DATASET EXTRACT below:
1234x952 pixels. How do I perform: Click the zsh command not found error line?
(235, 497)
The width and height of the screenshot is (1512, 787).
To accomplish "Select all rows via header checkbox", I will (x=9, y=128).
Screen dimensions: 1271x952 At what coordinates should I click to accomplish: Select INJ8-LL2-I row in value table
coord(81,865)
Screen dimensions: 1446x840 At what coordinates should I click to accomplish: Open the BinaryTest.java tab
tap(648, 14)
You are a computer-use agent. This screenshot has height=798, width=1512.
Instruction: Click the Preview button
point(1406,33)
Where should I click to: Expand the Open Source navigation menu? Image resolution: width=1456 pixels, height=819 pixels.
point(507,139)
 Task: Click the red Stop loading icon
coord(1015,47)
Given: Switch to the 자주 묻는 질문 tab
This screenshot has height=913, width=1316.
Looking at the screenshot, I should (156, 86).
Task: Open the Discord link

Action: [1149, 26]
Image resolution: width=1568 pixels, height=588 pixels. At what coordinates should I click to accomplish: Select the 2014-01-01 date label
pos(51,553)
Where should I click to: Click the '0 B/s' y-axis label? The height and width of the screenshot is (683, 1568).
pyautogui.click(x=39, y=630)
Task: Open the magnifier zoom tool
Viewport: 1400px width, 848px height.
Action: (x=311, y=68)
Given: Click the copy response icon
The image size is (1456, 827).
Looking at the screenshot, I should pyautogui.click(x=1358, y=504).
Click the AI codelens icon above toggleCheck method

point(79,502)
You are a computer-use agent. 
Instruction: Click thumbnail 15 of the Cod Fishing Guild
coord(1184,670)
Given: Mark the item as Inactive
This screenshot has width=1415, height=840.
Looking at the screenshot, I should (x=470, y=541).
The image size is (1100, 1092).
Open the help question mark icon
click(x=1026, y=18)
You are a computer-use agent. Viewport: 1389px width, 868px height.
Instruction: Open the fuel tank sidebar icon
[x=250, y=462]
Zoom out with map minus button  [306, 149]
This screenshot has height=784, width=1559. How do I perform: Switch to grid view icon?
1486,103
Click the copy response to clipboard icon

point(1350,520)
End of DATASET EXTRACT.
EXERCISE REQUIREMENTS: Give back exactly the lines from the one that contains "Image resolution: width=1568" to the end of the material, both ends kept, and no other line.

YOUR SOLUTION:
Image resolution: width=1568 pixels, height=588 pixels. At what coordinates should I click to accomplish: Select the 2014-01-01 date label
pos(51,553)
Where should I click to: Click the '0 B/s' y-axis label? The height and width of the screenshot is (683, 1568).
pyautogui.click(x=39, y=630)
Task: Open the magnifier zoom tool
Viewport: 1400px width, 848px height.
Action: (x=311, y=68)
Given: Click the copy response icon
The image size is (1456, 827).
Looking at the screenshot, I should pyautogui.click(x=1358, y=504).
Click the AI codelens icon above toggleCheck method

point(79,502)
You are a computer-use agent. 
Instruction: Click thumbnail 15 of the Cod Fishing Guild
coord(1184,670)
Given: Mark the item as Inactive
This screenshot has width=1415, height=840.
Looking at the screenshot, I should (x=470, y=541).
The image size is (1100, 1092).
Open the help question mark icon
click(x=1026, y=18)
You are a computer-use agent. Viewport: 1389px width, 868px height.
Instruction: Open the fuel tank sidebar icon
[x=250, y=462]
Zoom out with map minus button  [306, 149]
This screenshot has height=784, width=1559. How do I perform: Switch to grid view icon?
1486,103
Click the copy response to clipboard icon

point(1350,520)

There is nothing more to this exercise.